Monday, May 01, 2006

So what if we were punked? Soldier Field should have been bulldozed

By Dennis Byrne
Chicago Tribune

On an autumn weekend in 1958, we St. George High School "Dragons" filled 500--to be charitable--seats in Soldier Field. Far across the gridiron were the fans of another Catholic League football power, whose name I forget, filling another, say, 500 seats.

That left 99,000 empty seats. Well, not seats. Benches, with places to put about 100,000 butts.

Which is how I remember Soldier Field: A pile of concrete rubble getting in the way of a perfectly good ride on the Outer Drive. A place so unattractive, dysfunctional and unwanted that it had been reduced to hosting high school football games.

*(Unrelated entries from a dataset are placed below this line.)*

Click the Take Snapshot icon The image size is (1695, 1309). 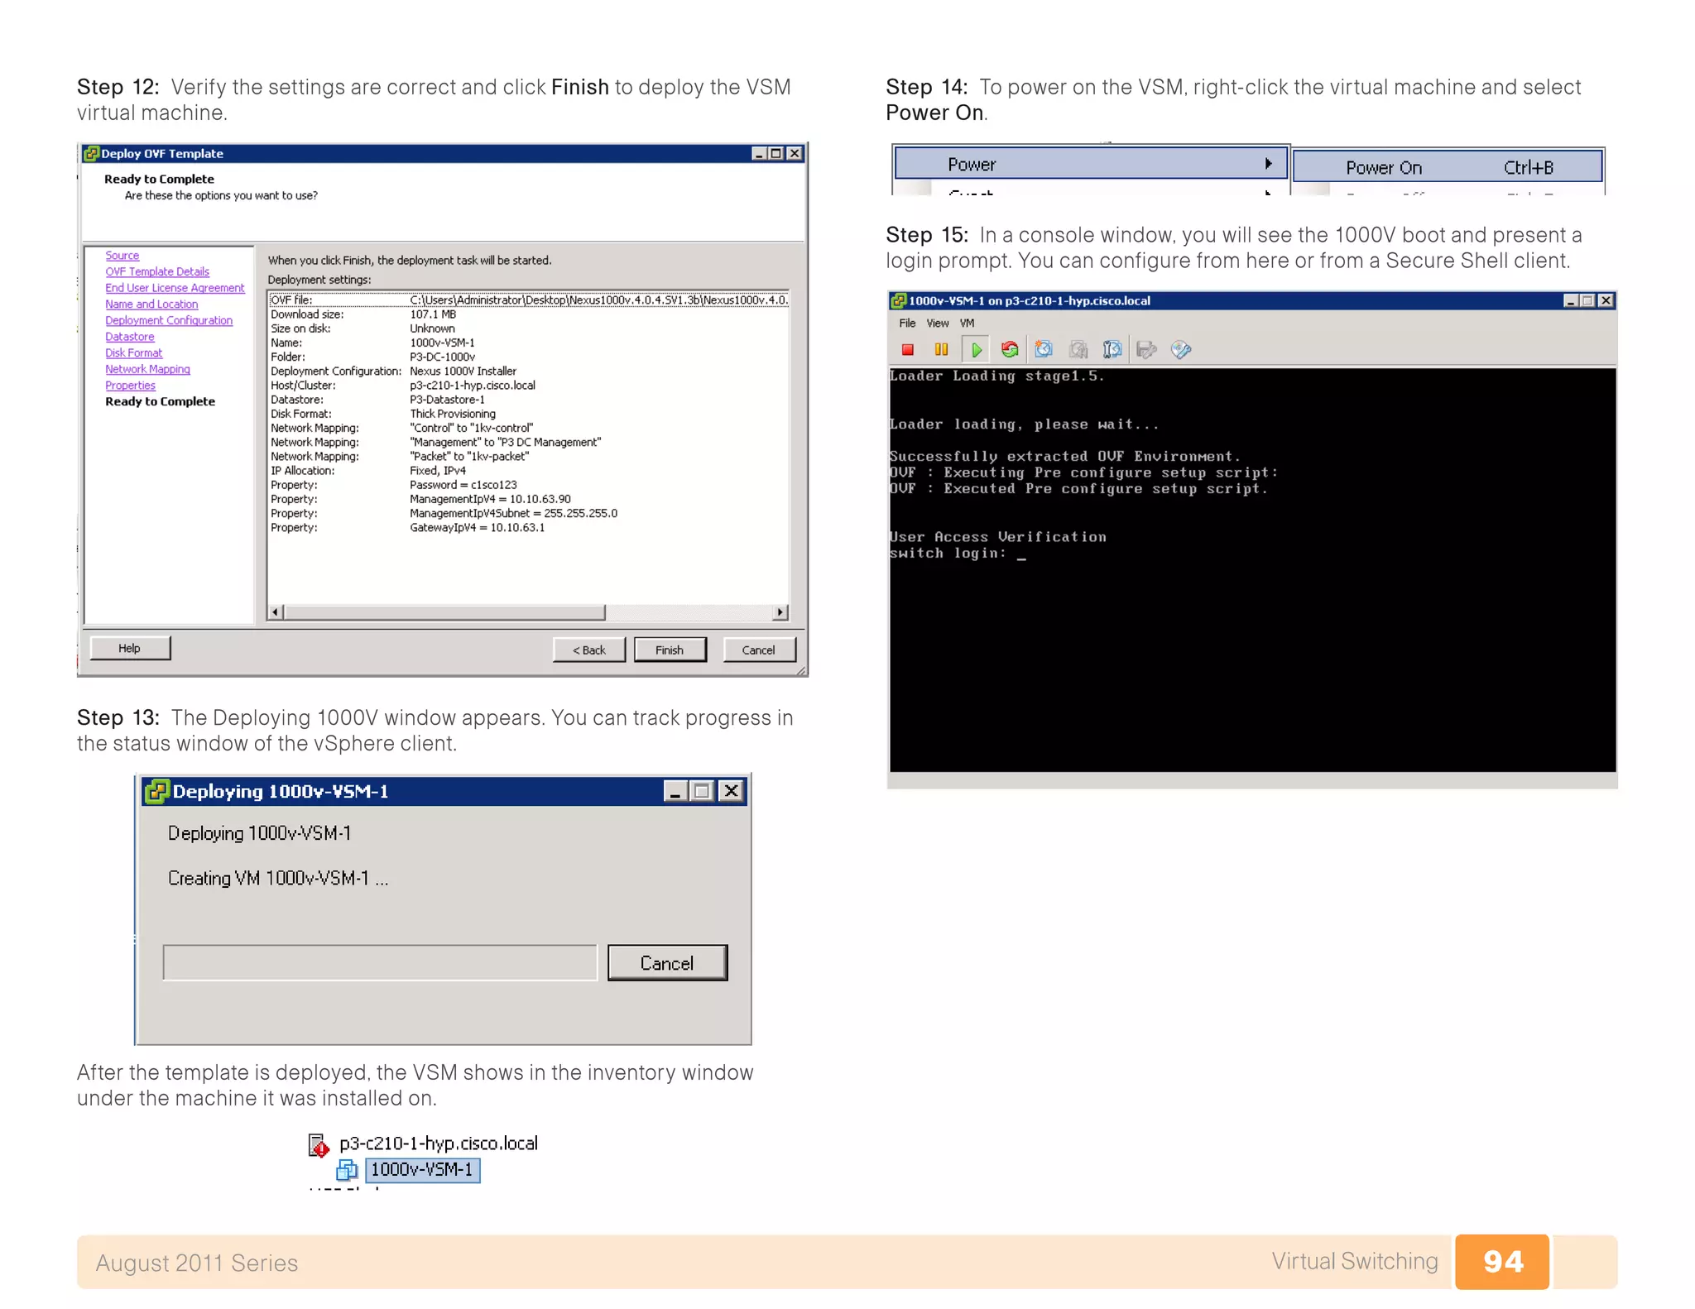(x=1044, y=350)
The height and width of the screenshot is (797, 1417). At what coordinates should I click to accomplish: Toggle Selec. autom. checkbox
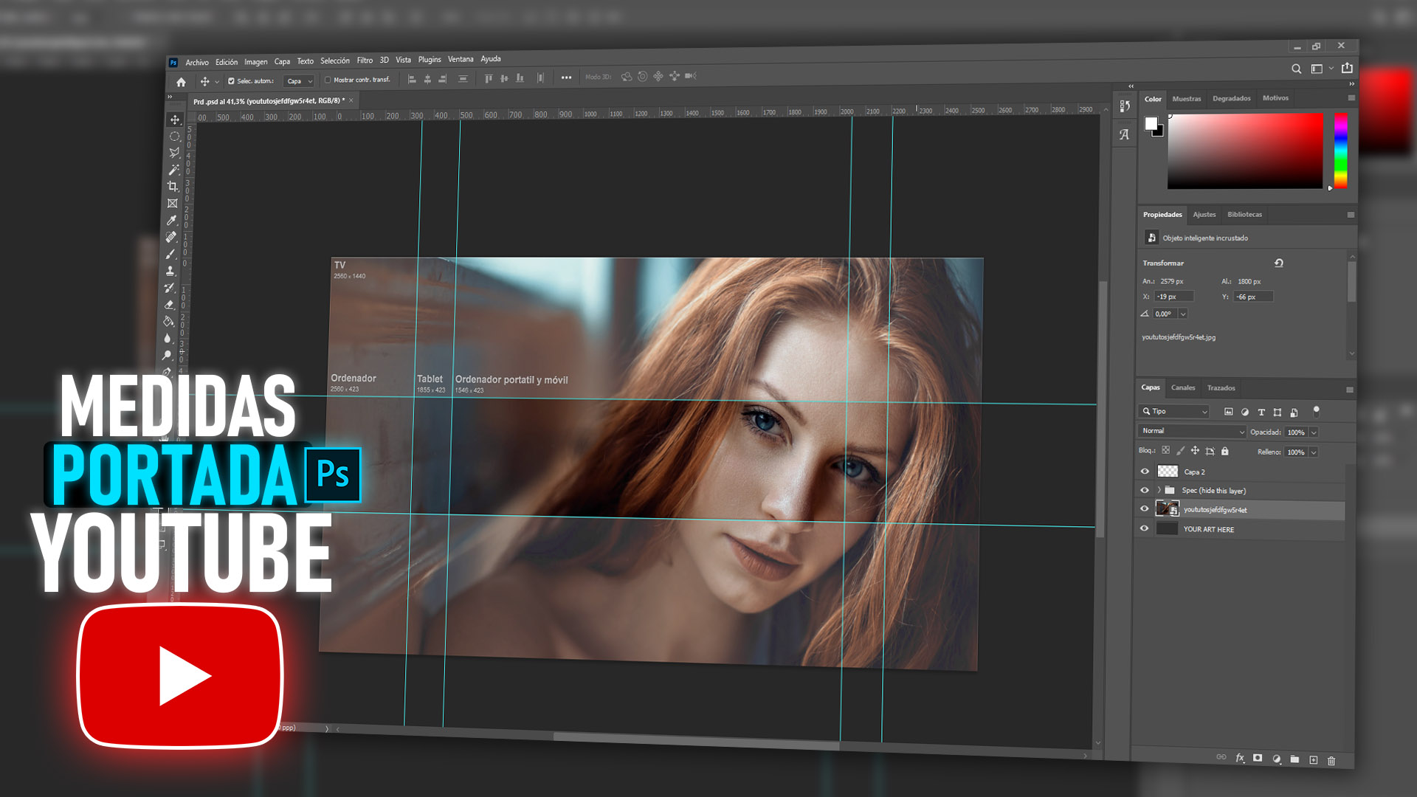point(231,81)
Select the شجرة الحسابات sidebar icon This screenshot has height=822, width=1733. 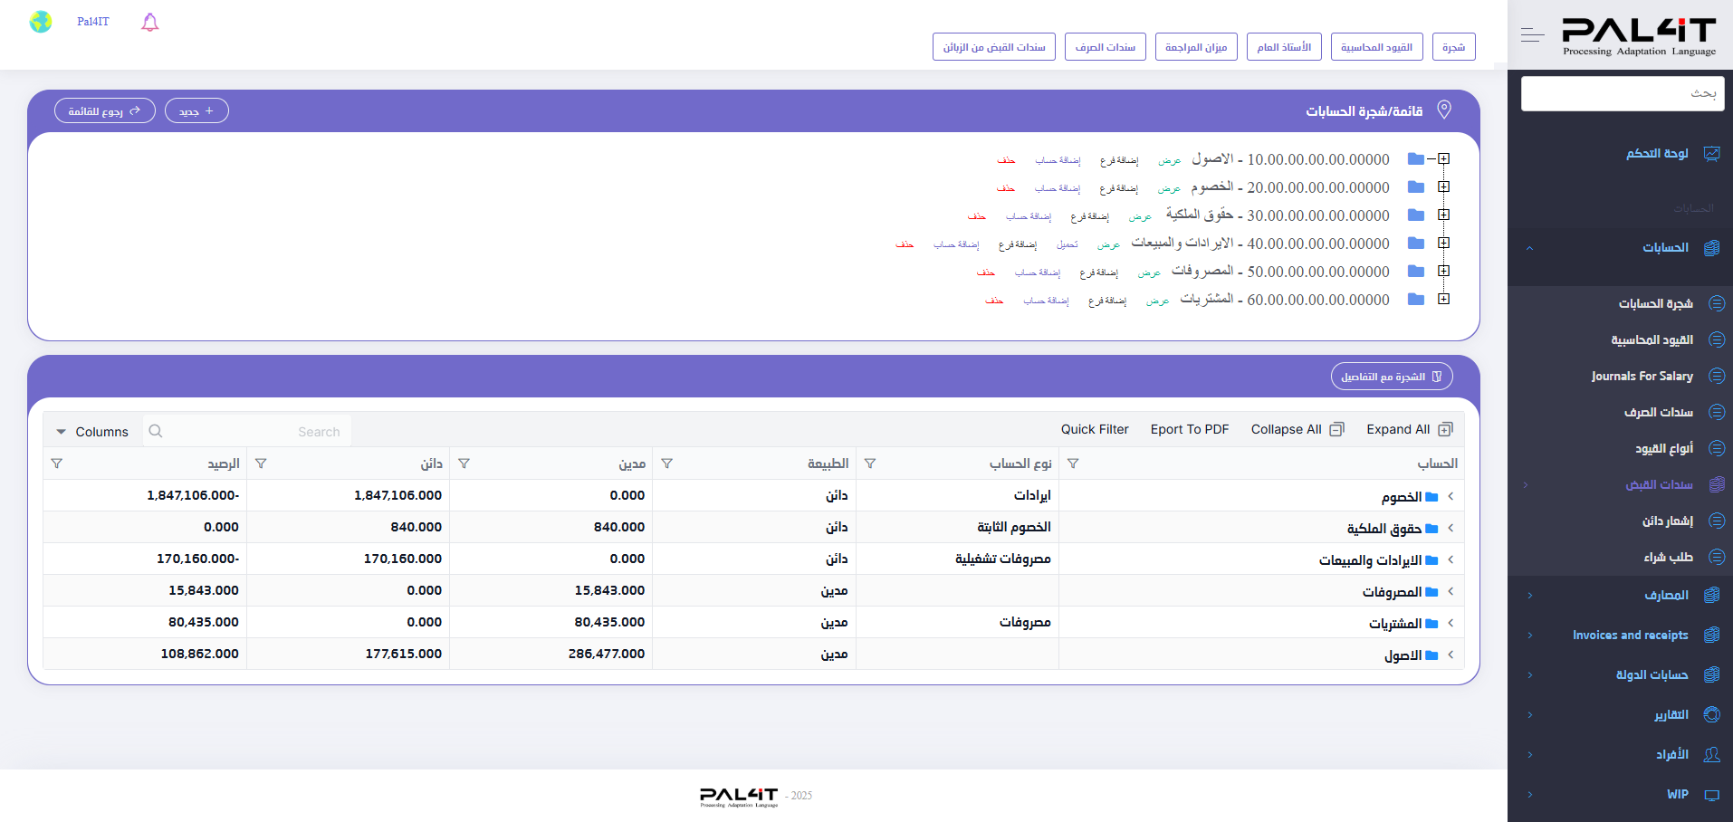pyautogui.click(x=1717, y=303)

St. George, late of Evanston, played there only because it didn't have its own football stadium. So we always were on the road, pretending that this or that stadium gave us home-field advantage. Gately Stadium or Lane Tech Field, for example, where a crowd of 1,000 actually looked big.

If you haven't seen a few hundred fans spread out loosely between the 47-yard lines at Soldier Field, then you don't know the meaning of the word "empty." Empty meant Soldier Field. The Bears played elsewhere. So did the Cardinals.

Soldier Field was so desperate that it even booked stock-car races. I remember them in the late 1940s, the jalopies not exactly speeding around an asphalt track on the field's perimeter, just inside the stands. I can't remember how large the crowd was, but I doubt that anyone was in that 100,000th seat at the far north end of the then-horseshoe-shaped stands. Actually, that seat might not have been occupied since the celebrated 1927 Dempsey-Tunney world championship boxing match, one of the events that supposedly made Soldier Field a national treasure.

This was a pathetic, miserable place, and some of us native Chicagoans wish for an end to the constant carping about the conversion of what we're told is a venerable landmark into a yucky, discordant playhouse for the Bears. The latest lamentations were heard last week when the world awoke to the awful news that some obscure committee of the U.S Department of Interior had yanked Soldier Field's designation as a "national historic landmark."

For a while, we had been warned that Interior Secretary Gale Norton, on the advice of the National Park System Advisory Board, was about to de-designate Soldier Field. As if it were our last chance to repair our mistake.

But the expected de-designation came anyway, meaning that Soldier Field no longer was one of the nation's 2,500 most-hallowed sites, as historically significant and possessing "as much exceptional value or quality in illustrating or interpreting the heritage of the United States" as--get this--the White House. For years, some of us were unaware of the Rock Pile's historical luminescence. But please, don't make us laugh so hard that it hurts.

The de-designation of Soldier Field now is being read as a comeuppance to Mayor Richard M. Daley and the rest of us Chicago provincials who, well, just don't care and no longer deserve this great honor. I guess we're supposed to say: "Oh, gosh, we're really sorry now that we didn't listen to the landmark preservationists when they blistered the idea of any alteration or removal of the Lakefront Blemish."

It was explained to us that the loss wasn't just Chicago's, but the entire nation's. Said Carol Ahlgren, architectural historian of the U.S. Park Service's Midwest regional office: "If we had let this [designation] stand, I believe it would have lowered the standard of National Historic Landmarks throughout the country." Here's news for her: Just including it on the list lowered the national standard.

Years ago, I suggested that the best way to settle the fight over Soldier Field was to bulldoze the entire mess, start from scratch and construct a memorial stadium befitting the 120,000 American military personnel lost in World War I. But no, the heat was on, and the designers of the remodeled facility had to accommodate the absurd demands of the preservationists. The result? An absurd compromise that indeed may be the ugliest structure in the city, if not the nation.

Well, perhaps, this will assuage the preservationists: Yes, Soldier Field was expelled from the landmarks list, but we got something better added: Lincoln Park's "exquisite" hidden Alfred Caldwell lily pool, which "symbolically celebrates the history of the Midwest." Which, according to the list's creators, puts it in the company of the U.S. Capitol.